Она приняла их с каким-то рассеянным, задумчивым, даже, пожалуй, грустным выражением лица и сказала:

— Что ж, будем считать, что дело закрыто, так? Все позади…

— Марджи… Не хочешь ли ты закончить свой рабочий день прямо сейчас? — предложил вдруг Ник.

— Ты… тебе так хочется?

— Да.

— Э-э… я могла бы попросить Ансельму подстраховать меня.

— Прекрасная мысль.

Марджи молча кивнула и окликнула помощницу.

— Ансельма!

Девушка откликнулась из салона, и Марджи с Ником вышли к ней, изо всех сил стараясь изобразить деловитость.

— У нас с Ником есть одно дело, которое мы должны срочно обсудить, а потом заняться им, — объяснила Марджи. — Даже не знаю, сколько уйдет на это времени…

— Сколько бы ни ушло. Я управлюсь с клиентами одна. Ни о чем не беспокойся. — Девушка чуть заметно улыбнулась, подошла к кассе, взяла с нижней полки связку ключей хозяйки и передала их ей.

Марджи в свою очередь вручила ей пачку денег, которые потребовал у «шалунов» детектив Райлэнд, и пояснила:

— Это можно положить в кассу. Сумма, возвращенная за пропавшие пеньюары.

Ансельма с понимающим видом бросила взгляд на полицейского.

— Надеюсь, меня посвятят в детали этой загадочной истории?

— Конечно, чуточку позже, — улыбнулся ей Ник.

Хозяйка «Кружев» подцепила на палец связку ключей и направилась к запасному выходу. Она вставила ключ в замок двери, но вдруг замерла на месте и обернулась к Нику.

— Минуточку… Ведь я же совсем забыла про Хауэлла!

— Не волнуйся, — успокоил ее Ник. — Я видел его около тентов для бывших студентов университета. Он просил передать тебе, что будет занят всю вторую половину дня и даже, может быть, вечером.

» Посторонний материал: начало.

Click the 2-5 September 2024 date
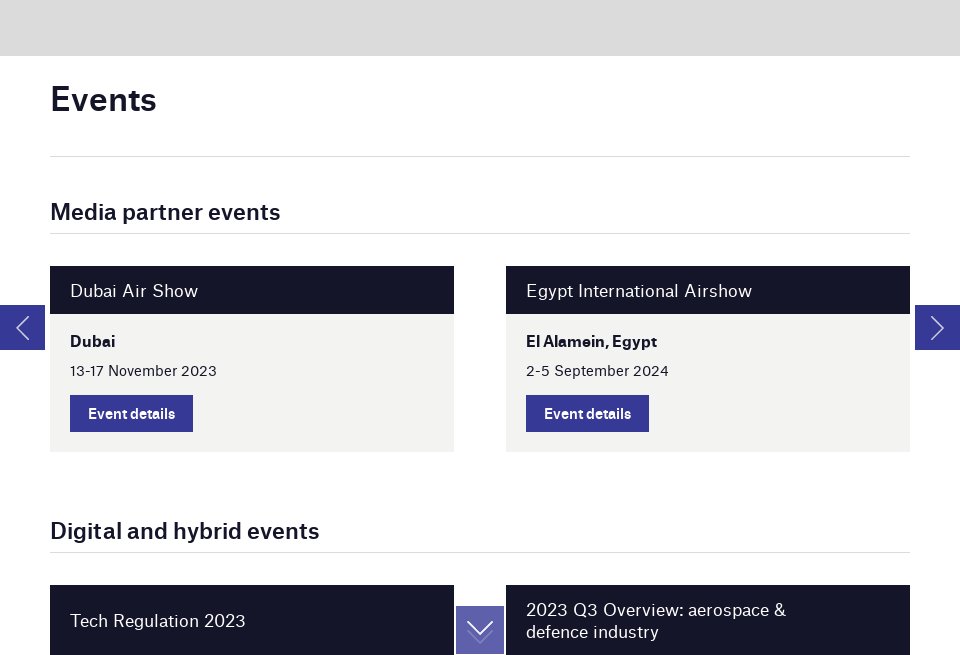Viewport: 960px width, 655px height. click(597, 371)
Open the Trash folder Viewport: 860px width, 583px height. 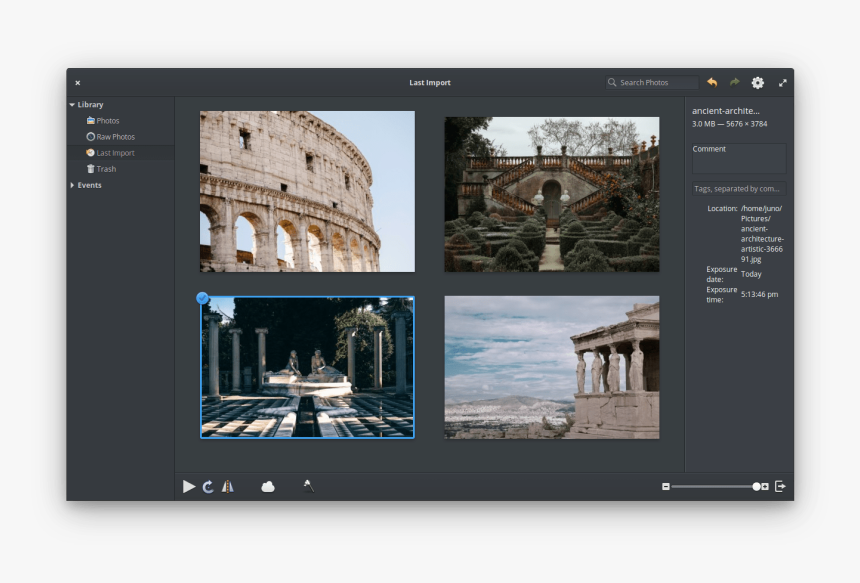pyautogui.click(x=103, y=168)
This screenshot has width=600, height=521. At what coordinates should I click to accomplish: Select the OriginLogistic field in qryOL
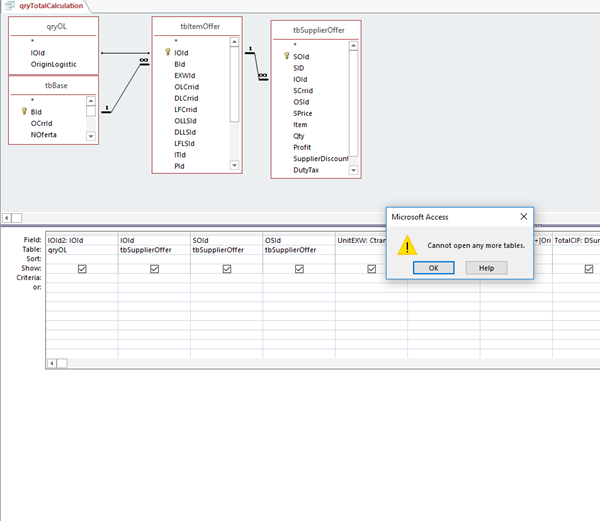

— Ах так? — Она задумалась. Затем открыла дверь и стала подниматься по лестнице. — Занят… С кем-то общается? Возможно, с Робиной Тернер?

— Нет, С ее восьмилетним сынишкой. Когда я их встретил, они увлеченно говорили о Микки Маусе. Думаю, они нашли общий язык.

— Тогда можно не беспокоиться. Пока они обсудят все диснеевские мультяшки… — Марджи отперла дверь в свою квартиру, распахнула ее и пропустила гостя вперед. — Ты, наверное, проголодался? Думаю, у меня найдется кое-что из еды… — Она прошла в кухню, бросила ключи на стол и открыла дверцу буфетного шкафа. — Ага, тут что-то есть. — Она протянула руку к верхней полке и достала банку с ореховой пастой.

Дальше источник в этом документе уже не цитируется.